11. Dezember 2009

B8-Planung erfolgreich gestoppt – Aktuelle Informationen beim BUND Königstein-Glashütten

Aktuelle Informationen rund um die B8 finden Sie beim BUND Königstein-Glashütten: www.bund-koenigstein-glashuetten.de

BUND strebt öffentliche Diskussion über B8-Neubau an

B8 Neubau wird Drei - bis Vierspurig

Der Bund für Umwelt und Naturschutz Deutschland, Ortsgruppe Königstein-Glashütten strebt eine öffentliche Diskussion über den B8-Neubau an. Die Städte Königstein und Kelkheim haben in Eigenregie die Planung der B8-Neu in den letzten Jahren vorangetrieben und dafür die eigenen Finanzen erheblich strapaziert. Dies sei geschehen ohne die Bevölkerung hinreichend zu informieren. Selbst führende CDU-Mitglieder im Landtag seien noch auf dem Informationsstand der achtziger Jahre, wie die Reaktionen auf das B8-Dossier des BUND gezeigt haben.
Jüngstes Beispiel ist das Verschweigen der Tatsache, dass die B8-Neu 3 bis 4-spurig durch den Wald und die Streuobstwiesen führen wird. Das schwierige Gelände läßt, wie in den offiziellen Protokollen der Planungsrunden festgehalten, aus Sicherheits- und Kapazitätsgünden keine Zweispurigkeit zu. Zudem werden die autobahnähnlichen Ein- und Ausfahrten einen immensen Naturverbrauch mit sich bringen.

Der Bau einer 15 bis 20m breiten Schneise durch bislang unberührte Natur wird durch den angeblichen Nutzen dieser Strasse rechtfertigt. Dazu benutzen die Planer Verkehrsprognosen, die ins Reich der Märchen verwiesen werden müssen.

Die Shell-Studie von 2001 sieht für das Jahr 2020 optimistisch gerechnet eine Zunah-me der PKW-Zulassungszahlen um höchstens 14% vor. Die B8-Planer rechnen indessen eine Verkehrszunahme am Kreisel von über 400% vor. Diese unseriöse Zahlenakrobatik soll dazu dienen die Bevölkerung zu verunsichern und die Strasse in Berlin als vordringlich einstufen zu lassen.

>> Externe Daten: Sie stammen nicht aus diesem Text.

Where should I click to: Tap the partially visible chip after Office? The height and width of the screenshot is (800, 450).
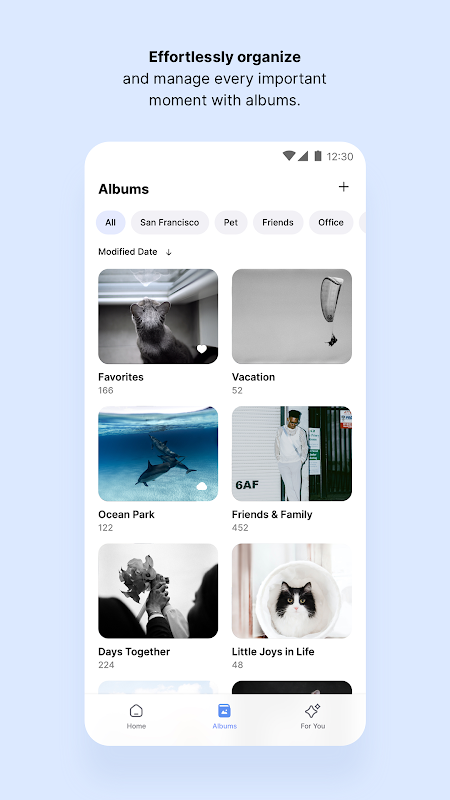pyautogui.click(x=362, y=222)

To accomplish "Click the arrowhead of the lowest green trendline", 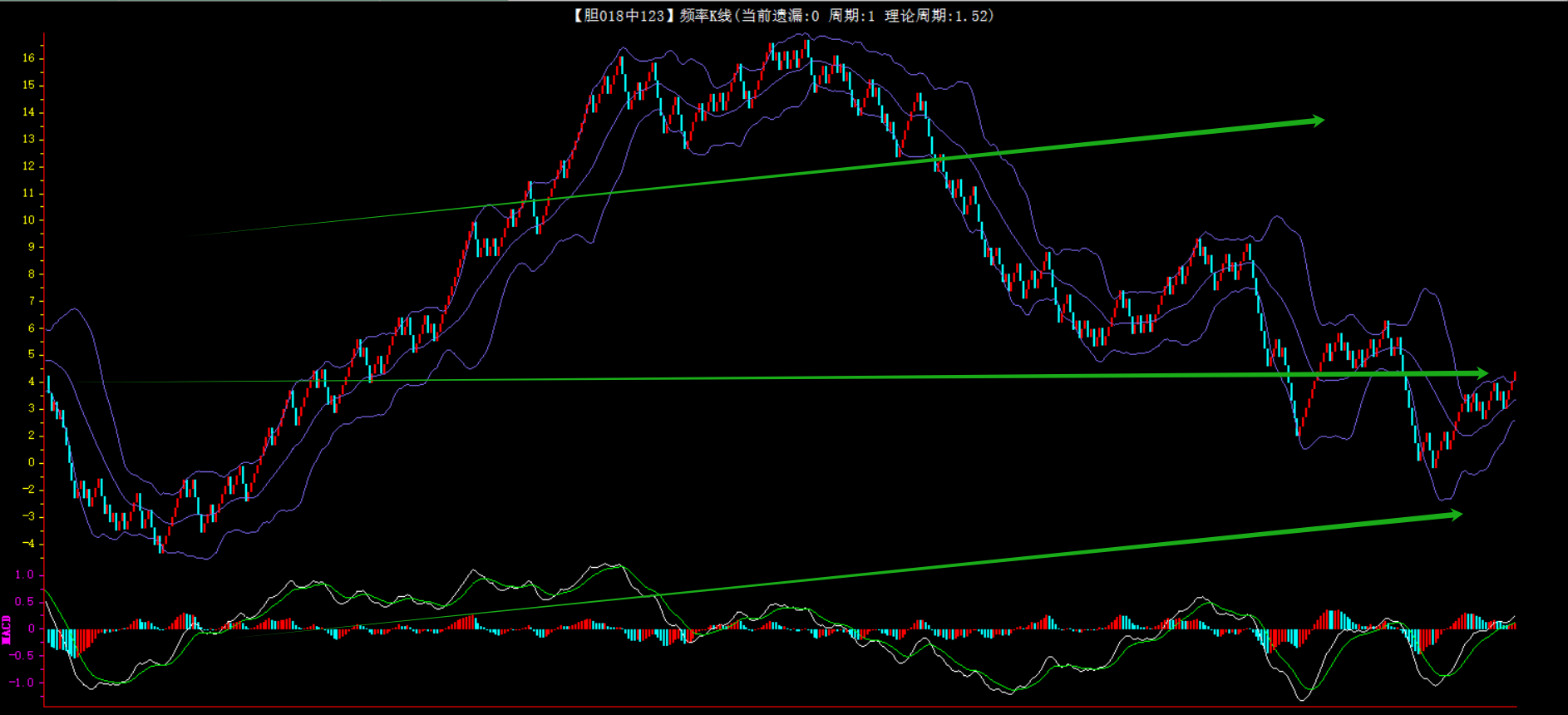I will (x=1455, y=515).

Die Planungsunterlagen werden der Bevölkerung vorenthalten und Naturschutzverbände zum Stillschweigen "verpflichtet". Der BUND Königstein / Glashütten sieht seine Aufgabe auch darin, die Öffentlichkeit zu informieren. Nur bei Vorliegen aller Fakten können mündige Bürgerinnen und Bürger sich eine Meinung über das Projekt B8-Neu bilden.
Die B8-Planer verschweigen gerne, dass der Kreiselumbau in Königstein bereits begonnen hat. Dieser Kreiselumbau soll die Staus fast vollständig reduzieren, sodass für Glashüttener und Königsteiner in spätestens zwei Jahren die Staus am Kreisel der Vergangenheit angehören werden.
Die Stadt Kelkheim hat sich leider in den letzten Jahrzehnten auf die B8-Neu festgelegt und innerörtlich keine Alternativen entwickelt.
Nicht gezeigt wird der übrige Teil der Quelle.